En France, à Blois, en 2016, une mère porteuse a été jugée pour avoir soutiré de l’argent à deux couples homosexuels à qui elle n’a pas livré les enfants "commandés". Celle dont le pseudonyme était "Ange sincère" a prévendu son enfant (conçu avec ses ovocytes) sur Internet pour 15 000 euros. À la naissance, elle a expliqué aux commanditaires que l’enfant était mort-né alors qu’elle l’avait cédé à un autre couple pour à peu près la même somme. Elle a réitéré l’opération plusieurs fois avant d’être interpellée pour escroquerie, alors qu’elle était encore en contact avec trois autres couples. D’un point de vue juridique, le fait que la femme ait été poursuivie pour escroquerie montre que l’enfant est devenu une chose dans la qualification même.

Au Mexique, une des destinations auparavant prisées pour les couples à la recherche d’une mère porteuse, la faiblesse de la régulation a permis une intensification du marché qui s’est faite de façon anarchique. En 2013, un couple avait payé un premier versement de 15 500 dollars à Planet Hospital, une société californienne de tourisme médical qui devait lui trouver une mère porteuse de ce pays. Planet Hospital avait déjà eu quelques déboires en Inde et l’agence au Mexique se plaignait de ne pas avoir les versements nécessaires pour la clinique et les mères porteuses. Quelques mois plus tard, le président de Planet Hospital a annoncé qu’il se retirait du marché, laissant des mères porteuses enceintes et des contrats non honorés. Les clients ont dû repayer pour entamer un nouveau processus ou terminer celui qui avait été mis en route. Le contentieux a été plaidé, mais ils n’ont pas obtenu gain de cause. Le système capitaliste, dès lors qu’il s’applique à des êtres humains, ne peut que se heurter à ses propres limites.

Les procès se multiplient entre les commanditaires et les mères porteuses pour des raisons multiples, et il y a parfois plus grave que l’escroquerie.
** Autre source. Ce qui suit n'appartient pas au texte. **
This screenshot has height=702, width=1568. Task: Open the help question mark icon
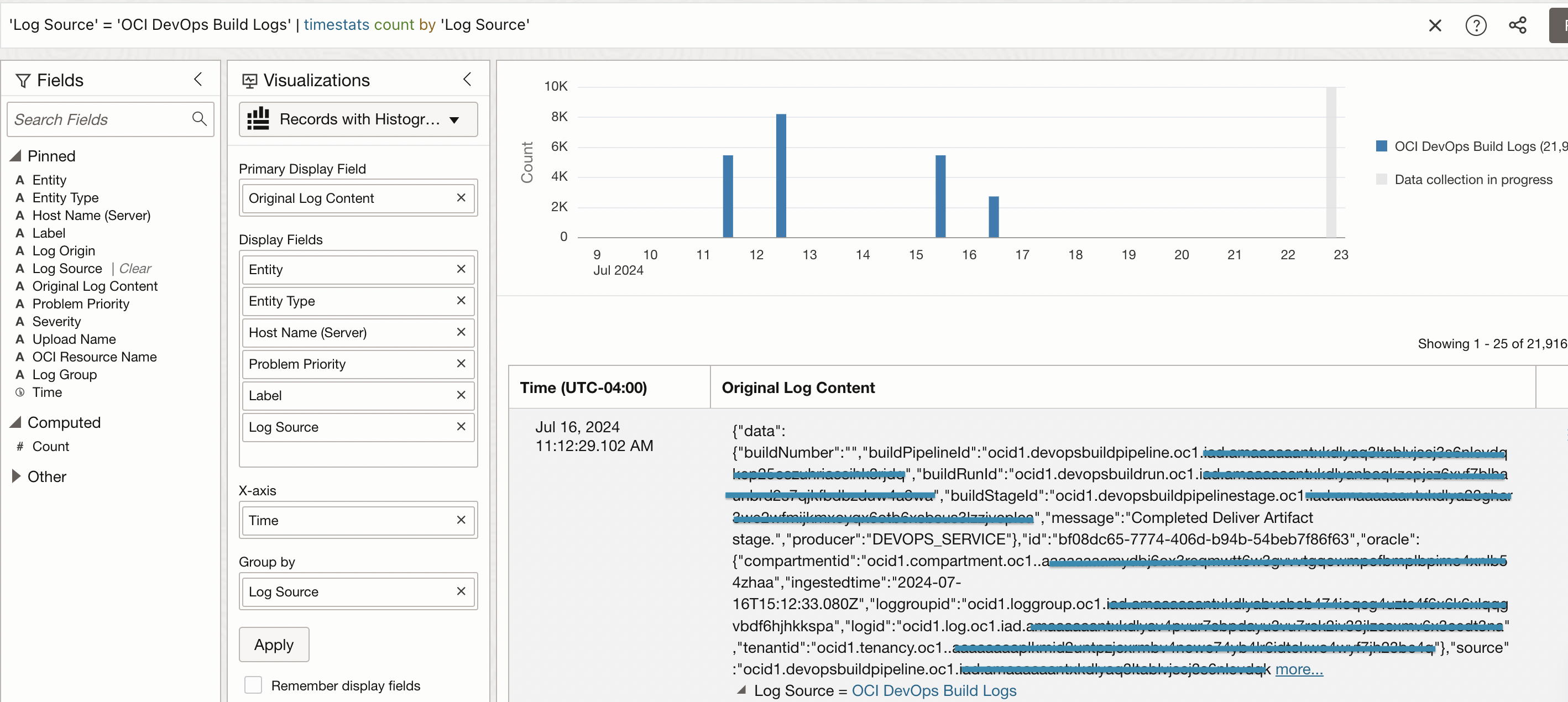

Au Mexique encore, des jumeaux nés prématurément par GPA à trente semaines ont dû être pris en charge en soins intensifs. Les parents n’avaient pas souscrit d’assurance pour assumer ces frais médicaux supplémentaires, et ont dû rembourser une facture de plus de 100 000 dollars.

Extrait de Bébés à vendre, d'Eliette Abécassis, Robert Laffont, 2018.